The method 600 may further include the device including a new congestion notification in the output message (step 624). In some embodiments, the incorporation of a new congestion notification in the output message may depend upon the analysis perform in step 608. Specifically, the device may incorporate a new congestion notification in the output message if at least one of the messages used for the collective operation included a congestion notification. The outcome of the congestion notification could follow any suitable logical or arithmetical operation on the incoming congestion notifications. For example, the device incorporating the new congestion notification could set the ECN high to indicate congestion if more than a predetermined amount or proportion of input messages (e.g., one-third, half, two-thirds, all, etc.) contain congestion marking. In some embodiments, information contained in the new congestion notification is produced based on information from the congestion notification that was in the received message. As a more specific example, if the device received two messages with two different congestion notifications, then the new congestion output message may include information from both of the two different congestion notifications. In this way, the output message may have a congestion notification that retains information from each congestion notification contained in the received messages.
The method 600 may further continue when generation of the output message is complete. Specifically, the device may transmit the output message to another device in the system (step 628). For example, the aggregation node may transmit the output message to another node in a hierarchical tree or some other node that is part of an operational collective.
With reference now to FIG. 7 , a second method 700 will be described in accordance with at least some embodiments of the present disclosure. The method 700 may include one or more steps that may be performed in addition to or in lieu of steps described in method 600. In other words, steps from method 600 and 700 may be combined or substituted for one another as appropriate and without departing from the scope of the present disclosure.
The method 700 may begin with the formation of a collective and an initiation of a collective operation within the collective (step 704). The method 700 may further continue when a first message is received at a device that is part of the collective (step 708). For instance, the first message may be received at an aggregation node.
The method 700 may then continue with the aggregation node determining whether or not all messages required to complete the collective operation have been received (step 712). If the answer to step 712 is answered negatively, then the device may wait for the next message (step 716). When the next message is received, the next message is aggregated with all previously received messages that are being used for the collective operation (step 720). The method 700 may then return back to step 712.
Once all message for the collective operation have been received, the method 700 continues with the aggregation node generating an output message with a result of the collective operation (step 724). The aggregation node may further include a new congestion notification in the output message if at least one of the messages received in step 708 or step 720 included a congestion notification (step 728). Congestion marking may be set for the generated message without connection to the aggregated messages. For example, congestion marking could also be utilized if the output queue of the switch is determined to be congested.
The output message, which may include results of the collective operation and the new congestion notification, may then be transmitted by the device (step 732). In some embodiments, the output message may be transmitted to another node in the collective.
Specific details were given in the description to provide a thorough understanding of the embodiments. However, it will be understood by one of ordinary skill in the art that the embodiments may be practiced without these specific details. In other instances, well-known circuits, processes, algorithms, structures, and techniques may be shown without unnecessary detail in order to avoid obscuring the embodiments.
While illustrative embodiments of the disclosure have been described in detail herein, it is to be understood that the inventive concepts may be otherwise variously embodied and employed, and that the appended claims are intended to be construed to include such variations, except as limited by the prior art.

Claims

What is claimed is:

1. A device comprising:

a network interface; and

a processing unit coupled with the network interface, wherein the processing unit collects a plurality of messages received at the network interface and performs an operation on data contained in the plurality of messages that consumes the plurality of messages then generates an output message with a result of the operation performed on the data contained in the plurality of messages, wherein the processing unit further incorporates a congestion notification into the output message in response to at least one of the plurality of messages also containing a corresponding congestion notification.

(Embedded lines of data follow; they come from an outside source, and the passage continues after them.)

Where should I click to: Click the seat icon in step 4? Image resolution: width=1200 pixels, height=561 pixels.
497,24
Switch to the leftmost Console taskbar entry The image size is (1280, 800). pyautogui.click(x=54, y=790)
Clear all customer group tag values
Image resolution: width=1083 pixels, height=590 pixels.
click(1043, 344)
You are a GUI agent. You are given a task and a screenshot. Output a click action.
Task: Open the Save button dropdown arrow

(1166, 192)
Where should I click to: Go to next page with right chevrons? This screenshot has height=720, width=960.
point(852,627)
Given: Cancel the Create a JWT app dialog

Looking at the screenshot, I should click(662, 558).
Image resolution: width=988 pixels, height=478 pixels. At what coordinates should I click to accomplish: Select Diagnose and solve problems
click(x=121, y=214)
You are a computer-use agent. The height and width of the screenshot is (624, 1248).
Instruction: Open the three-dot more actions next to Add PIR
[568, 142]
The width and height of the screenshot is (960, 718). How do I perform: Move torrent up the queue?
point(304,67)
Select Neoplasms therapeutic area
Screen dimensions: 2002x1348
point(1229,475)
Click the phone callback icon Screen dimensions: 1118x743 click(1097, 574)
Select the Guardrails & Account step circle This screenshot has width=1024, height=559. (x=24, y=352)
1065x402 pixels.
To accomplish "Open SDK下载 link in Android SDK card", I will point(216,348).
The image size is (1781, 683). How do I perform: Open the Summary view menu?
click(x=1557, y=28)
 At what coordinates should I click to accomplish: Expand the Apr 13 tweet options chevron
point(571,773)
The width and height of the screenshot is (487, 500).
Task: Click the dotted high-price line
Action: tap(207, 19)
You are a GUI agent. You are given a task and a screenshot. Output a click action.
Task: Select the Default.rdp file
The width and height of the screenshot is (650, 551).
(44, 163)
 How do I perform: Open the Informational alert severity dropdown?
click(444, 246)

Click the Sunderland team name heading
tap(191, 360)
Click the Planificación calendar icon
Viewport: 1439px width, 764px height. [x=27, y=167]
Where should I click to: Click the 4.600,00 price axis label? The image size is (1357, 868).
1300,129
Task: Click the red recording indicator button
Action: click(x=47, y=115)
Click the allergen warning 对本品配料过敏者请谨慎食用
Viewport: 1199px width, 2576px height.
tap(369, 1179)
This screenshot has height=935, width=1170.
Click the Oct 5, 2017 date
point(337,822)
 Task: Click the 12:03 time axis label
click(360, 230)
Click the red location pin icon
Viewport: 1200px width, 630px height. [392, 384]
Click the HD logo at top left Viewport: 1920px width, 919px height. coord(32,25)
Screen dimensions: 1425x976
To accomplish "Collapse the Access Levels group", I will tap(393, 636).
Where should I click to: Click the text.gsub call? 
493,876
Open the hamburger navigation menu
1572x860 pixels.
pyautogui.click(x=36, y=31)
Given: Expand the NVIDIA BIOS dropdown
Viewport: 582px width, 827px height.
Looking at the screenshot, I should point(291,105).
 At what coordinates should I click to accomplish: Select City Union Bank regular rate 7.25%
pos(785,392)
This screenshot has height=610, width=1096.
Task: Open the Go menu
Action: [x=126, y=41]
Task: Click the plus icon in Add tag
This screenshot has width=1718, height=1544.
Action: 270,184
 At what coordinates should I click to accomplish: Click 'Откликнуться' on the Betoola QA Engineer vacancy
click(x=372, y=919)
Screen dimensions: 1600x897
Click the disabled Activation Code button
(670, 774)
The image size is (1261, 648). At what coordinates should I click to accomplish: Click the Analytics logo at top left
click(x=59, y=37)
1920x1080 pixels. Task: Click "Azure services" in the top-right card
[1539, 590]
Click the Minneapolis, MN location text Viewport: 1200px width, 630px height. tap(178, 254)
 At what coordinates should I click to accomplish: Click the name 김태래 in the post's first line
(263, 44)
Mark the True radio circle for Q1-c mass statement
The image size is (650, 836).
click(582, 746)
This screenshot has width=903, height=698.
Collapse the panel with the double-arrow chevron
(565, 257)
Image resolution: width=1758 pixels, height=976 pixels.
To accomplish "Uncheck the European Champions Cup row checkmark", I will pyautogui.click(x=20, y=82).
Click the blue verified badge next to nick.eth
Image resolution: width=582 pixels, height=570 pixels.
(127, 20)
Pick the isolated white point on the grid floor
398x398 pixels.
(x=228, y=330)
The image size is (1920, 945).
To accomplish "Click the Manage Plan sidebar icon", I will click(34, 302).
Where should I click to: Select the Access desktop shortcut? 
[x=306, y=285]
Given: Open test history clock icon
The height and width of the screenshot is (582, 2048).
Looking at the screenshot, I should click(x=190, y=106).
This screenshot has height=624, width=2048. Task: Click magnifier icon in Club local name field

2. The device of claim 1, wherein the operation comprises at least one of a reduction operation and an aggregation operation.

3. The device of claim 1, wherein the operation is performed as part of a collective operation that is distributed across a plurality of devices.

4. The device of claim 3, wherein the collective operation comprises at least one of an Allreduce collective operation and a reduce scatter operation.

5. The device of claim 1, wherein the processing unit comprises at least one of a Central Processing Unit (CPU), a Graphics Processing Unit (GPU), and a Data Processing Unit (DPU).

6. The device of claim 1, wherein information contained in the congestion notification is produced based on information contained in the corresponding congestion notification of the at least one of the plurality of messages.

7. The device of claim 1, wherein a first message in the plurality of messages comprises a first corresponding congestion notification, wherein a second message in the plurality of messages comprises a second corresponding congestion notification, and wherein the congestion notification incorporated in the output message retains information from both the first corresponding congestion notification and the second corresponding congestion notification.

8. The device of claim 1, wherein the congestion notification comprises information provided in an Explicit Congestion Notification (ECN) field of the output message.

9. The device of claim 8, wherein the ECN field is provided in a header of the output message.

10. The device of claim 1, wherein the processing unit mirrors information from the corresponding congestion notification into the congestion notification.

11. The device of claim 1, wherein the congestion notification comprises information describing a congested path that was traversed by the at least one of the plurality of messages.

12. The device of claim 1, wherein the processing unit collects the plurality of messages by aggregating the plurality of messages and then the processing unit determines that all messages associated with the operation have arrived, saves a state reflecting that the at least one of the plurality of messages also contained a corresponding congestion notification, and then updates the congestion notification of the output message to reflect the saved state.

13. A system, comprising:

a device that is one of a plurality of devices performing a collective operation, wherein the device comprises a processing unit that collects a plurality of messages and performs an operation as part of the collective operation on data contained in the plurality of message, then generates an output message with a result of the operation performed on the data contained in the plurality of messages, wherein the processing unit further incorporates a congestion notification into the output message in response to at least one of the plurality of messages also containing a corresponding congestion notification.

14. The system of claim 13, wherein the operation comprises at least one of a reduction operation and an aggregation operation.

15. The system of claim 13, wherein the collective operation comprises at least one of an Allreduce collective operation and a reduce scatter operation.

16. The system of claim 13, wherein the processing unit comprises at least one of a Central Processing Unit (CPU), a Graphics Processing Unit (GPU), and a Data Processing Unit (DPU).

17. The system of claim 13, wherein information contained in the congestion notification is produced based on information contained in the corresponding congestion notification of the at least one of the plurality of messages.

18. The system of claim 13, wherein a first message in the plurality of messages comprises a first corresponding congestion notification, wherein a second message in the plurality of messages comprises a second corresponding congestion notification, and wherein the congestion notification incorporated in the output message retains information from both the first corresponding congestion notification and the second corresponding congestion notification.

19. The system of claim 13, wherein the congestion notification comprises information provided in an Explicit Congestion Notification (ECN) field of the output message.

20. The system of claim 13, wherein the congestion notification comprises information describing a congested path that was traversed by the at least one of the plurality of messages.

21. A device, comprising:

a processing unit that collects a plurality of messages and performs an operation as part of a collective operation on data contained in the plurality of messages, then generates an output message with a result of the operation performed on the data contained in the plurality of messages, wherein the processing unit further incorporates a congestion notification into the output message in response to at least one of the plurality of messages also containing a corresponding congestion notification.